In many countries, especially in developing ones, the pace or urbanization has been too rapid and the rate of economic growth insufficient to provide the basic urban services. Such developments have overwhelmed existing services and there has been a buildup of domestic and industrial wastes. This endangers an increasing hazard for both the natural environment surrounding the urban area and the health of the human population.
Uncontrolled industrialization has produced stack discharges and effluents that pollute the air and waterways and surrounding the land with waste products constituting toxic hazards for the natural flora and fauna and for human health. Domestic fuels and traffic exhausts produce indoor and outdoor air pollution.
As the intensity of traffic increases, the social environment deteriorates with a rising level of disturbing background noise. The cumulative impacts on the living environment and indirectly on human population of the physical, and chemical hazards associated with urbanization and industrialization are belatedly being identified.

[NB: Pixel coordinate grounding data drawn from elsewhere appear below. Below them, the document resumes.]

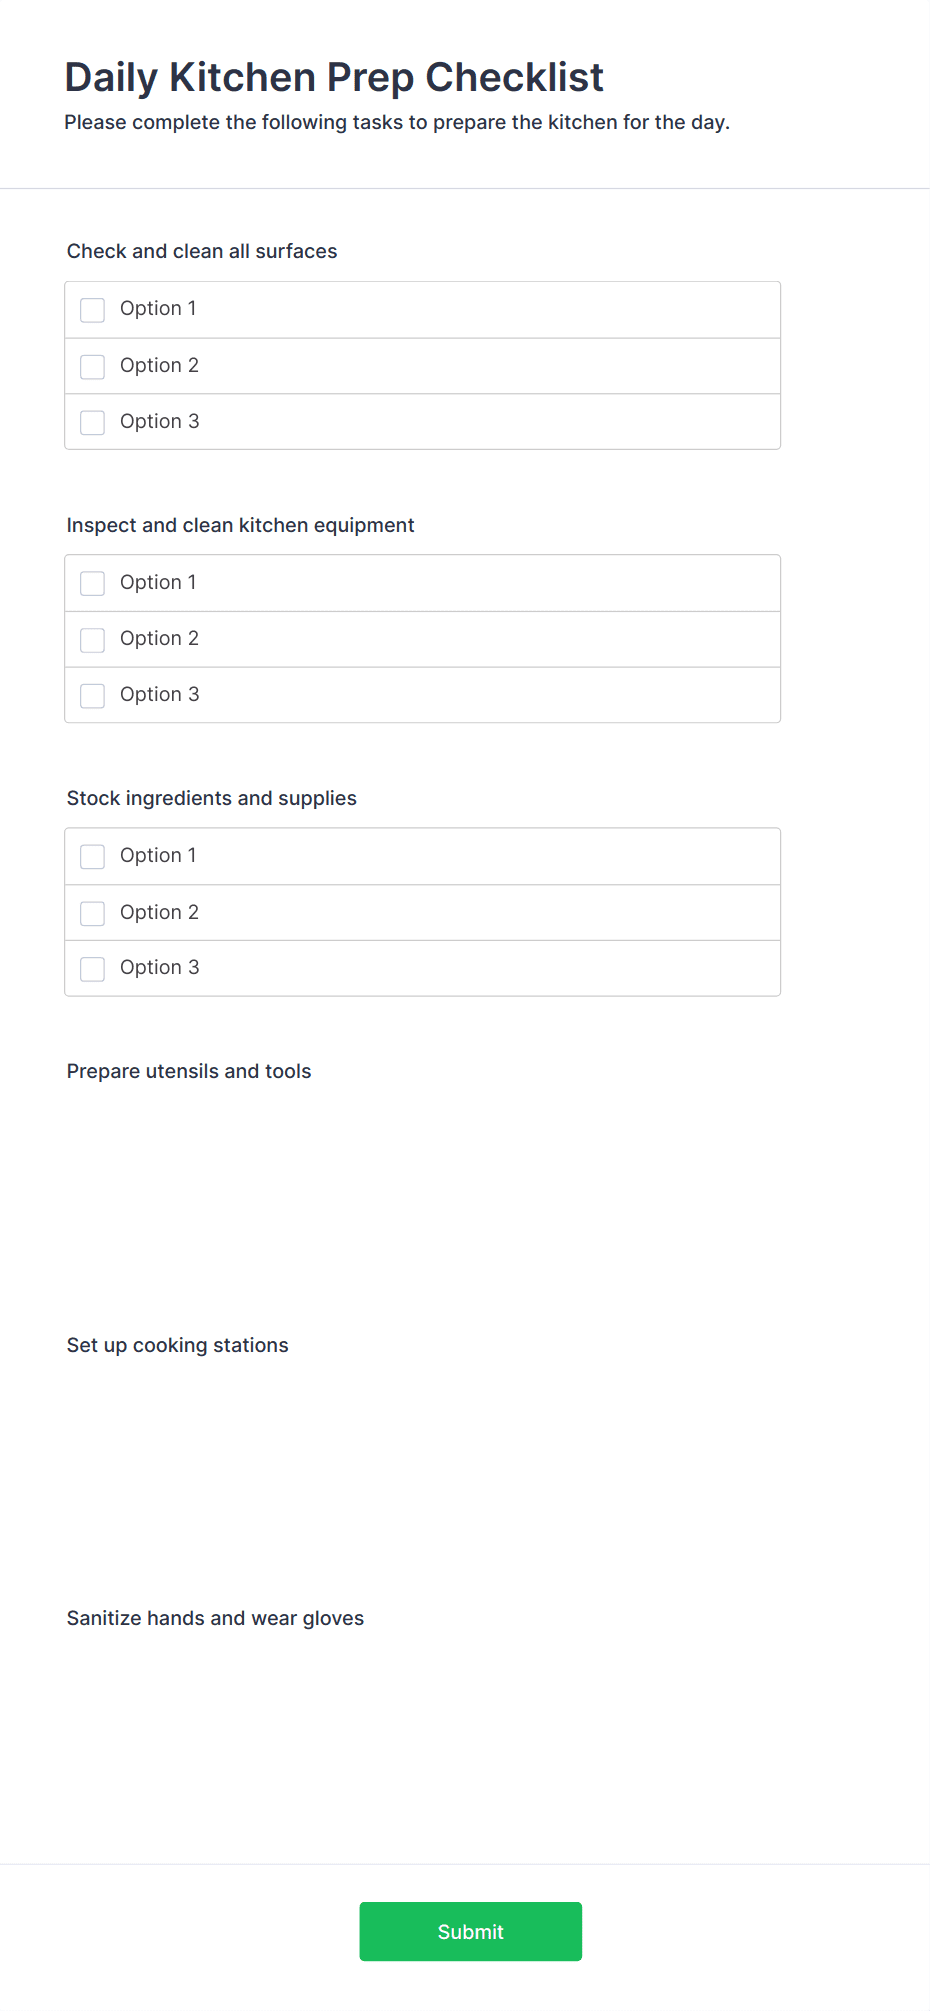This screenshot has width=930, height=2011.
Task: Select the Option 3 row in the supplies checklist
Action: pyautogui.click(x=422, y=968)
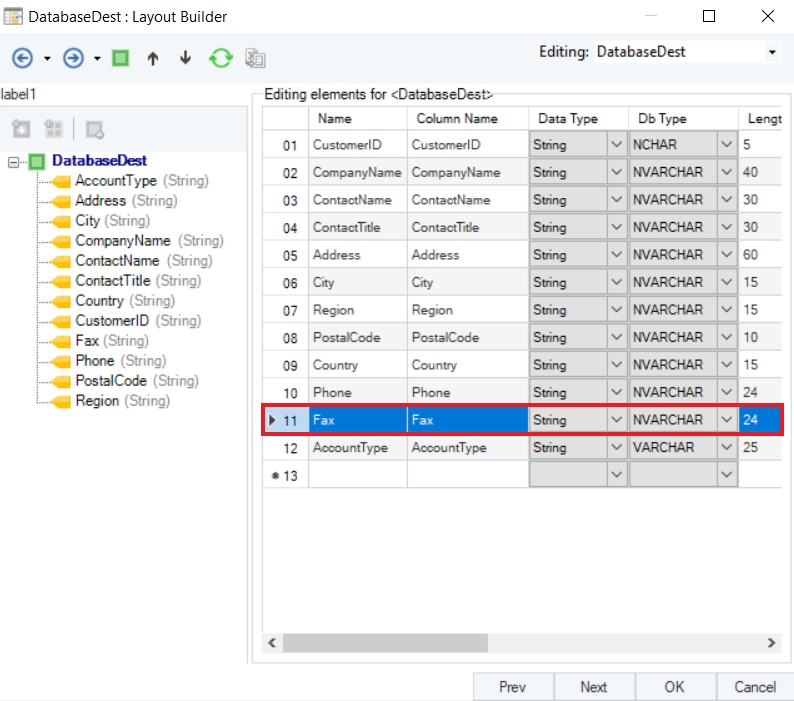Click the green square toolbar icon

point(120,58)
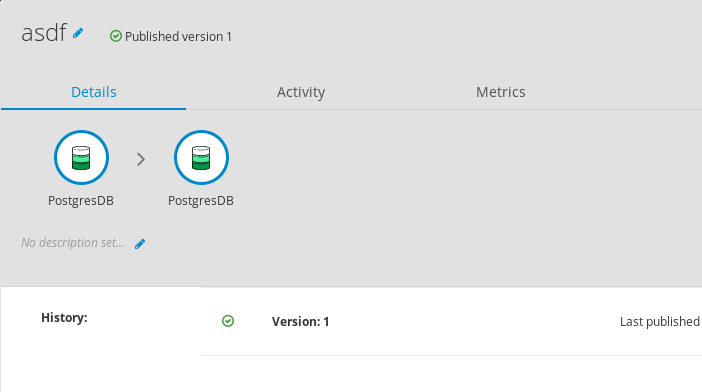Screen dimensions: 702x392
Task: Open the finish PostgresDB step circle icon
Action: tap(201, 158)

Our estimate suggests that some 2.2 billion people live in the developing countries and nine out of ten of them have no access to safe drinking water, and one child in four is of low birth rate.
Serious aesthetic, environmental and health risks are associated with unsafe water supplies, inadequate sanitation, and ineffective waste management. The majority of morbidity and mortality in developing countries is caused by diseases transmitted by unclean water (infectious and parasitic diseases) and air borne contaminants (respiratory diseases).